The author of the Letter to the Hebrews observed in this connection that the expressions of the Psalm are applied to Christ in a privileged way, namely in a more precise way than to other men. In fact, in the original the Psalmist uses the verb "to lower [lessen]," saying to God: "Yet you have made them little less that than a god, crowned them with glory and honor" (see Psalm 8:6; Hebrews 2:6). For ordinary men, this verb is incorrect; they were not "lowered" in regard to the angels, as they never were above them. However, for Christ, the verb is precise, because, as Son of God, he was above the angels and was abased when he became man, then he was crowned with glory in his resurrection. Thus Christ has totally fulfilled the vocation of man and has fulfilled it, the author specifies, "for the good of all" (Hebrews 2:9).
4. In this light, St. Ambrose comments on the Psalm and applies it to us. He begins with the phrase which describes the "crowning" of man: "You … crowned them with glory and honor" (verse 6). In that glory he perceives the reward that the Lord has in store for us when we have overcome the trial of temptation.
Here are the words of the great Father of the Church in his Exposition of the Gospel according to Luke: "The Lord has also crowned his chosen one with glory and magnificence. That God who desires to distribute the crowns, allows temptations: therefore, when you are tempted, remember that a crown is being prepared for you. If you discard the struggle of martyrs, you also discard their crowns; if you discard their torments, you will also discard their blessedness" (IV, 41: Saemo 12, pp. 330-333).

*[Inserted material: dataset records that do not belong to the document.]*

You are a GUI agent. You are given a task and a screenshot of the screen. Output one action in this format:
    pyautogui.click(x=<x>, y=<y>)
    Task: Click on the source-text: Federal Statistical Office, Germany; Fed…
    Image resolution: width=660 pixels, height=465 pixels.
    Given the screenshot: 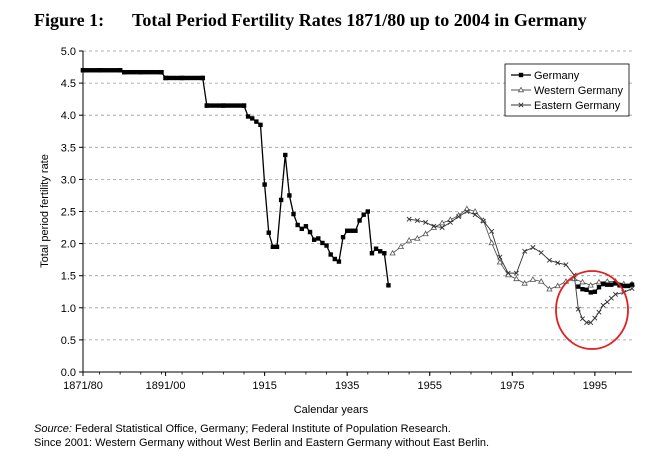 What is the action you would take?
    pyautogui.click(x=261, y=429)
     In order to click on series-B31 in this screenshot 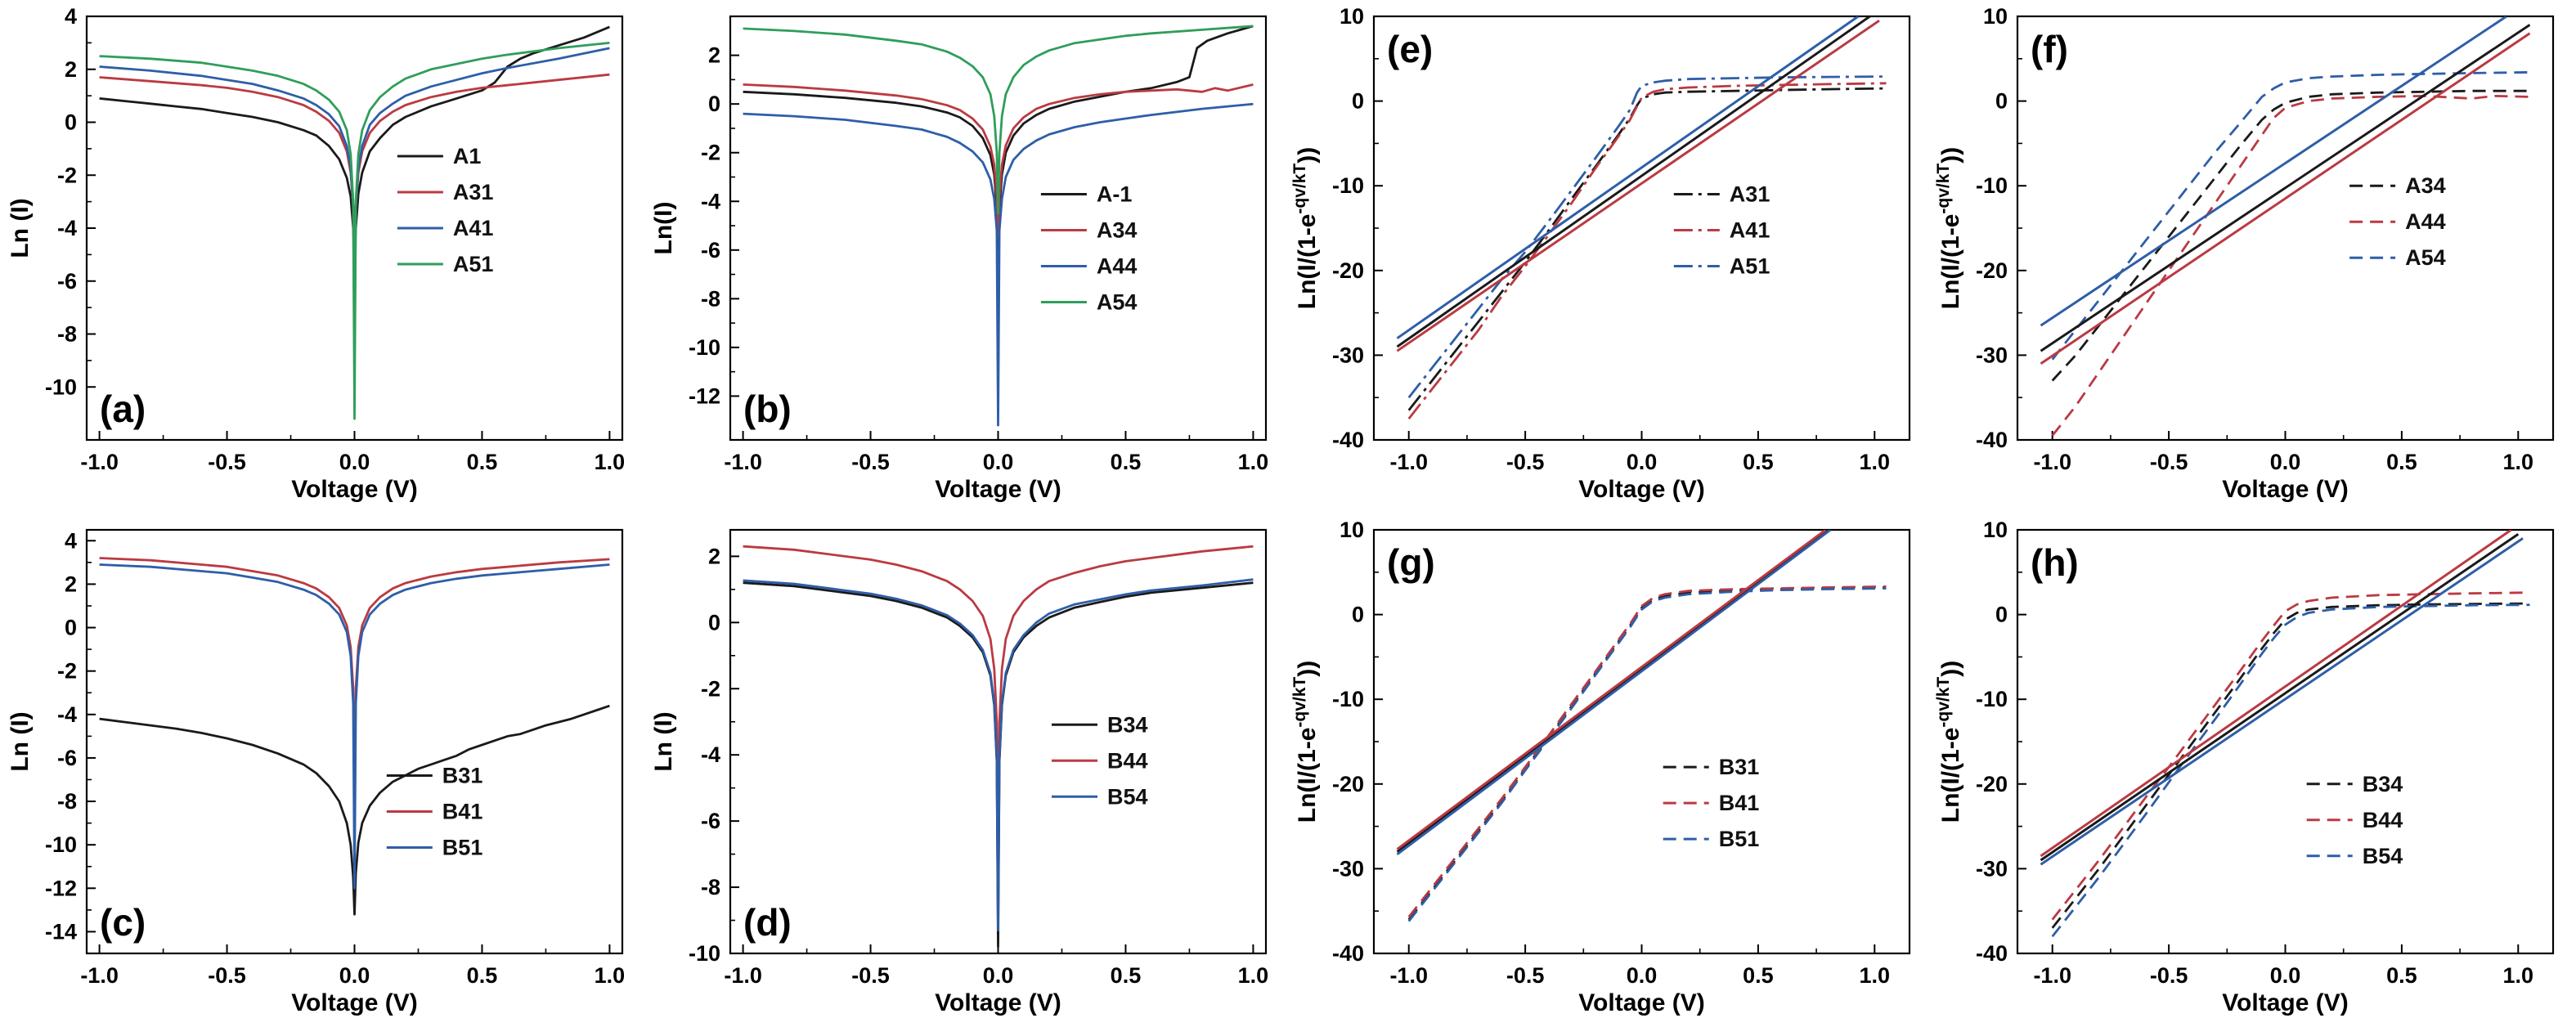, I will do `click(1647, 753)`.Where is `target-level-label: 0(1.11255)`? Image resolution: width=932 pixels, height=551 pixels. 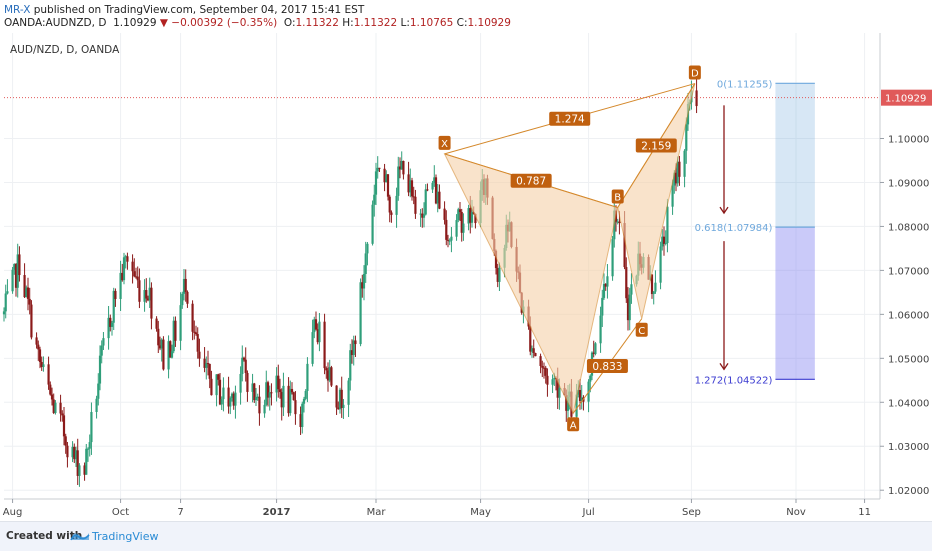 target-level-label: 0(1.11255) is located at coordinates (745, 84).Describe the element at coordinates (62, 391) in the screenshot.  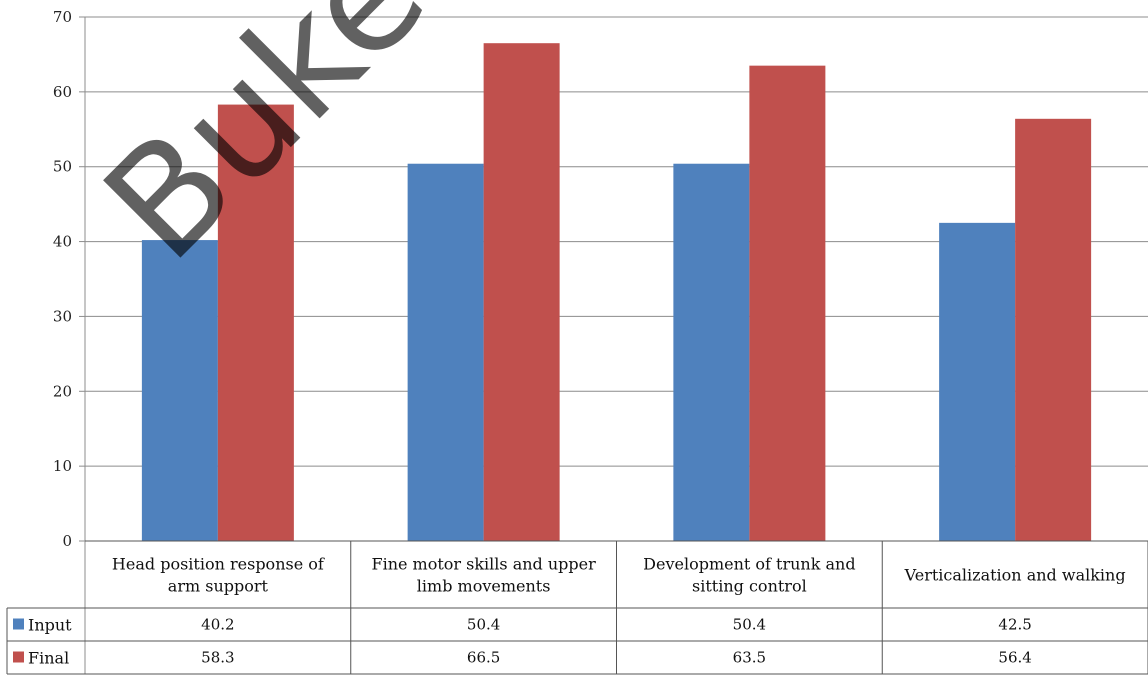
I see `y-tick-label: 20` at that location. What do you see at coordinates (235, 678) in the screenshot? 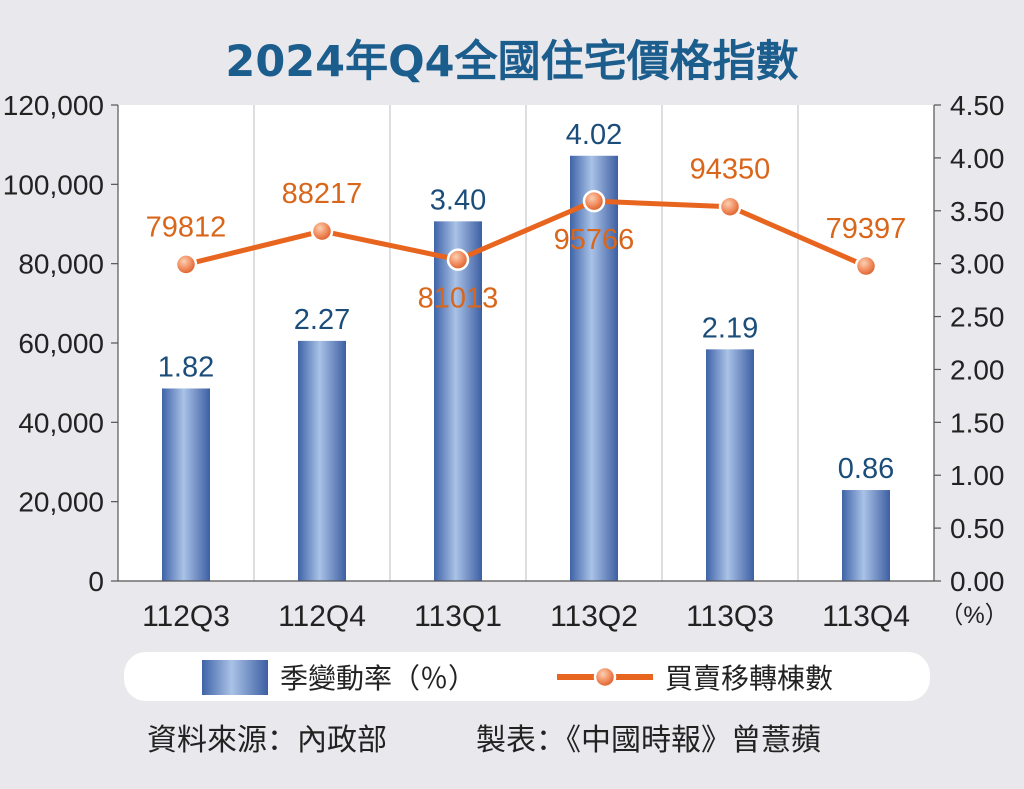
I see `legend-bar-swatch` at bounding box center [235, 678].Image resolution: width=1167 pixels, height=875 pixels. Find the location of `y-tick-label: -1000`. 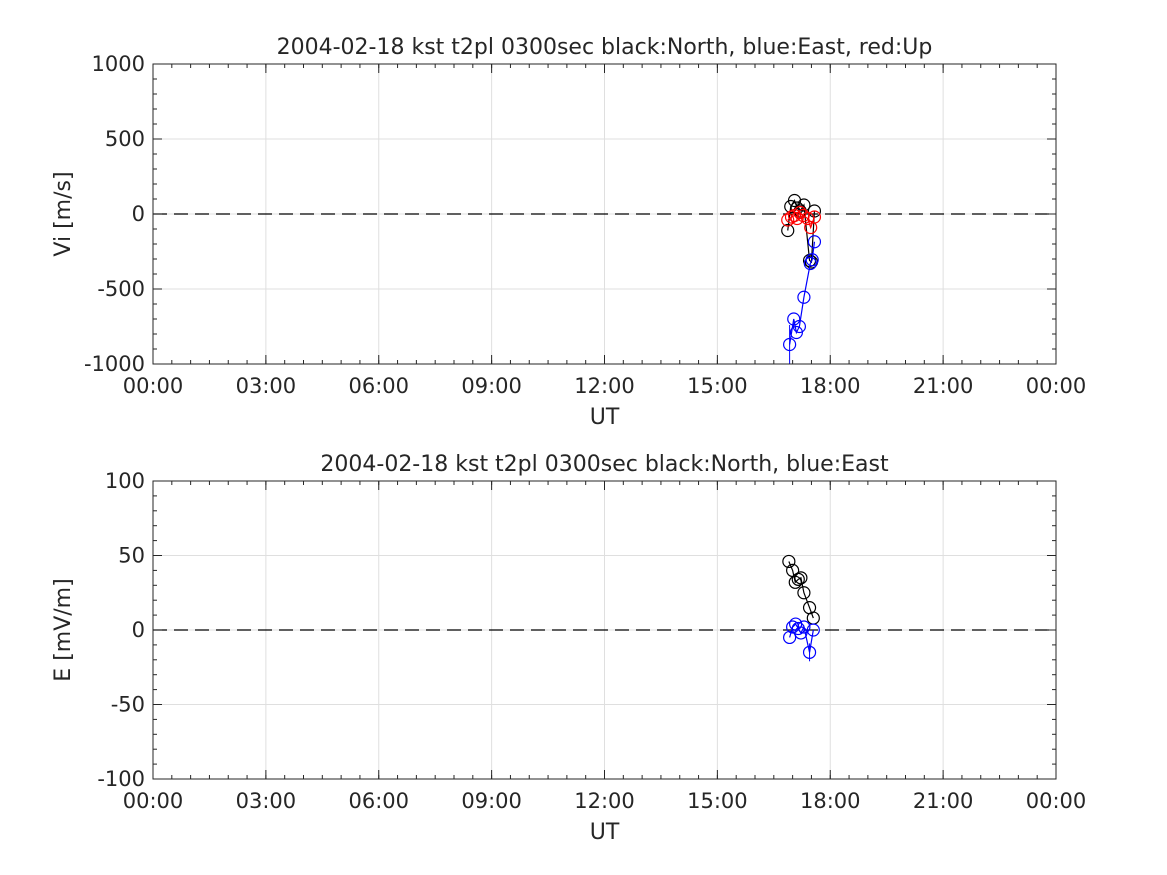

God prepares for us that "crown of righteousness" (2 Timothy 4:8) with which he will reward our faithfulness to him, demonstrated even in times of tempest which upset our heart and mind. But, at all times he is attentive to his chosen creature and wants to see the divine "image" shine in him always (see Genesis 1:26), so that he will be a sign of harmony, light and peace in the world.
[Translation by ZENIT]
[Following is a summary of the audience, prepared by the Holy See in English]
Dear Brothers and Sisters,
Today's Psalm praises the greatness of God and the dignity of man. The Letter to the Hebrews invites us to read certain expressions of the Psalm in relation to Christ. By becoming man, Jesus was "for a little while made lower than the angels" (Hebrews 2:9). Now we see him "crowned with glory and honor." St. Ambrose applies the message of the Psalm to our lives: God helps us to overcome the trials of life, and will lift us up, in Christ, to glory.
I offer a warm welcome to all the English-speaking pilgrims and visitors present at today's Audience, especially those from England, Scotland, Ireland, Denmark, India, Indonesia, Australia, Canada, the Philippines and the United States of America. Upon all of you I cordially invoke joy and peace in our Lord Jesus Christ.